__Assigned task 1__: List every ingredient in the recipe in the Lo-Cal Mojito post, with each quantity as given.
__Assigned task 2__: In the Lo-Cal Mojito post, duplicate the stretch from "The drink this" through "holiday weekend mood!".

__Source text__:
----

The drink this Friday is a MOJITO! Why Mojitos you ask? Well, I like the way it tastes. And almost more  importantly I like the way it sounds when I say it really fast and with a Spanish accent.

Try it.  “Mojito!” See? Didn’t that make you feel all, I don’t know, exotic and tropical with a dash of daring? I don’t know about you but it brings on this fantasy of me decked out in one of those off-the-shoulder peasanty blouses, a twirly skirt, some gigantic JLo hoop earrings and a ripped Islander with an eye patch.

Why lo-cal you ask? Because there’s a reason the above is only a fantasy.  Also, it’s Memorial Weekend and I promised Julia we’d make our debut at the community pool.

So, here’s a guilt-free cocktail to get you in the holiday weekend mood! 

Lo-Cal Mojito 

3/4 oz fresh lime juice

1 packet Splenda

4-5 fresh mint leaves

1 ½ oz light rum

2 oz club soda

glass of ice cubes


Pour lime juice into glass. Add mint and Splenda, stir until dissolved. Add rum and ice cubes, followed by club soda. Garnish with a fresh spring of mint.

----

__Given information__:
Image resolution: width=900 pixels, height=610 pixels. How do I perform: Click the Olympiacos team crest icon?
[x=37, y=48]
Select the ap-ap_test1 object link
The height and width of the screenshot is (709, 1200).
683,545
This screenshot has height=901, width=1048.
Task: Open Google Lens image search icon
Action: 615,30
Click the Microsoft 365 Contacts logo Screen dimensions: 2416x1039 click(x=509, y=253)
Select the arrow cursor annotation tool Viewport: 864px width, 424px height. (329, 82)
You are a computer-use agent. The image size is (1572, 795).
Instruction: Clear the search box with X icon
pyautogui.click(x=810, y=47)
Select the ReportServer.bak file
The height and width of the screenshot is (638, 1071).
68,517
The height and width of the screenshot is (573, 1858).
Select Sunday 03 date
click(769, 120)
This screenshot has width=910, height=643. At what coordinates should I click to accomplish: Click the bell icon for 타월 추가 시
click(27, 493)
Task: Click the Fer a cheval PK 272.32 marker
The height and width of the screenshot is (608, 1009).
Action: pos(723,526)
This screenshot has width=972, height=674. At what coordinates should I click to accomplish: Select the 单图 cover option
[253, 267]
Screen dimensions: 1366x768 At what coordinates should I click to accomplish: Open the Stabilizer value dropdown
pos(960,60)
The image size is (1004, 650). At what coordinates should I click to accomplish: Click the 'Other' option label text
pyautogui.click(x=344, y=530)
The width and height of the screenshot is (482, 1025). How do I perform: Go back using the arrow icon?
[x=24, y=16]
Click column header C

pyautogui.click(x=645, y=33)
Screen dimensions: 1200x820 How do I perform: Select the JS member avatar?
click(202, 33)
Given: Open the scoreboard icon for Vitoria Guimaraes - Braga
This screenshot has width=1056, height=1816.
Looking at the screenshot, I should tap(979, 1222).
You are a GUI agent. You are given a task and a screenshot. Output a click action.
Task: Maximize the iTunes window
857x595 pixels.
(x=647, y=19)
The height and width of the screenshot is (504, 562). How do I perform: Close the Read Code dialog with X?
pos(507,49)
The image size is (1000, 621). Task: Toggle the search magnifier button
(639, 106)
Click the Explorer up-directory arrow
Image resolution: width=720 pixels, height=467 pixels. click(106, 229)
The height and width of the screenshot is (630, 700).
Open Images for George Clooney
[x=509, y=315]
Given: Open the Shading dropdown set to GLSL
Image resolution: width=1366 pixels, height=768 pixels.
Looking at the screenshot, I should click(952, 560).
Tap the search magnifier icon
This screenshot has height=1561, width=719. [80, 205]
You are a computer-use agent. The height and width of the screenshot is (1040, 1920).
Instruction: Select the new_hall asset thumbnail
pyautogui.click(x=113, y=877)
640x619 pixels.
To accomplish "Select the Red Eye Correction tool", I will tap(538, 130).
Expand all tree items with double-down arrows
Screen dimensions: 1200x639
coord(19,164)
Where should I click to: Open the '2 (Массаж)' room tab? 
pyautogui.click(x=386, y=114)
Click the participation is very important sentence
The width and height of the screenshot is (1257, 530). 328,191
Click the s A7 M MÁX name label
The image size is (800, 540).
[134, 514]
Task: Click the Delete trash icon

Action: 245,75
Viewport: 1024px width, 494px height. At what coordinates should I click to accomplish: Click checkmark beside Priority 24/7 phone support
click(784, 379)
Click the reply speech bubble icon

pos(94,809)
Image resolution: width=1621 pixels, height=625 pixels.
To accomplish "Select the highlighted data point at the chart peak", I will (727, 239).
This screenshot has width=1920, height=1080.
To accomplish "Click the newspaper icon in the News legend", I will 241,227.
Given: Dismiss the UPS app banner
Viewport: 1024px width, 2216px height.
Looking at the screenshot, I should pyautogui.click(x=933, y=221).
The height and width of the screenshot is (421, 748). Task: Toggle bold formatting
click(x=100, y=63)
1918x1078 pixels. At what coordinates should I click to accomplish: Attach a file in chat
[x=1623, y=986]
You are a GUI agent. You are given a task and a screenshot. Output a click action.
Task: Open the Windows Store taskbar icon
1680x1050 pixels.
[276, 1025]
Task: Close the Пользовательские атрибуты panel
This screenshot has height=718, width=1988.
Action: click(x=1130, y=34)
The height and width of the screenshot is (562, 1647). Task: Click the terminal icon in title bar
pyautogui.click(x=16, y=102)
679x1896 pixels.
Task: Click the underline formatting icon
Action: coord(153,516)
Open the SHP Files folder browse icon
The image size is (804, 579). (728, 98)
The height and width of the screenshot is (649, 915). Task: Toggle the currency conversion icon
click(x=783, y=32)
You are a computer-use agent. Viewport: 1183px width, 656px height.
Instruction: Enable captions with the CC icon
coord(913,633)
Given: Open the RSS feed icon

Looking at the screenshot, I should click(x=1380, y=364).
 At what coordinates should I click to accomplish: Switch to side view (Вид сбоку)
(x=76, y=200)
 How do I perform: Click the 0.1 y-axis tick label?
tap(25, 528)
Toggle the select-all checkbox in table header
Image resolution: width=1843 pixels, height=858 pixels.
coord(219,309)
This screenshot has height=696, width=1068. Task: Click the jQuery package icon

----

__Written answer 1__:
- 3/4 oz fresh lime juice
- 1 packet Splenda
- 4-5 fresh mint leaves
- 1 ½ oz light rum
- 2 oz club soda
- glass of ice cubes

__Written answer 2__:
The drink this Friday is a MOJITO! Why Mojitos you ask? Well, I like the way it tastes. And almost more  importantly I like the way it sounds when I say it really fast and with a Spanish accent.

Try it.  “Mojito!” See? Didn’t that make you feel all, I don’t know, exotic and tropical with a dash of daring? I don’t know about you but it brings on this fantasy of me decked out in one of those off-the-shoulder peasanty blouses, a twirly skirt, some gigantic JLo hoop earrings and a ripped Islander with an eye patch.

Why lo-cal you ask? Because there’s a reason the above is only a fantasy.  Also, it’s Memorial Weekend and I promised Julia we’d make our debut at the community pool.

So, here’s a guilt-free cocktail to get you in the holiday weekend mood!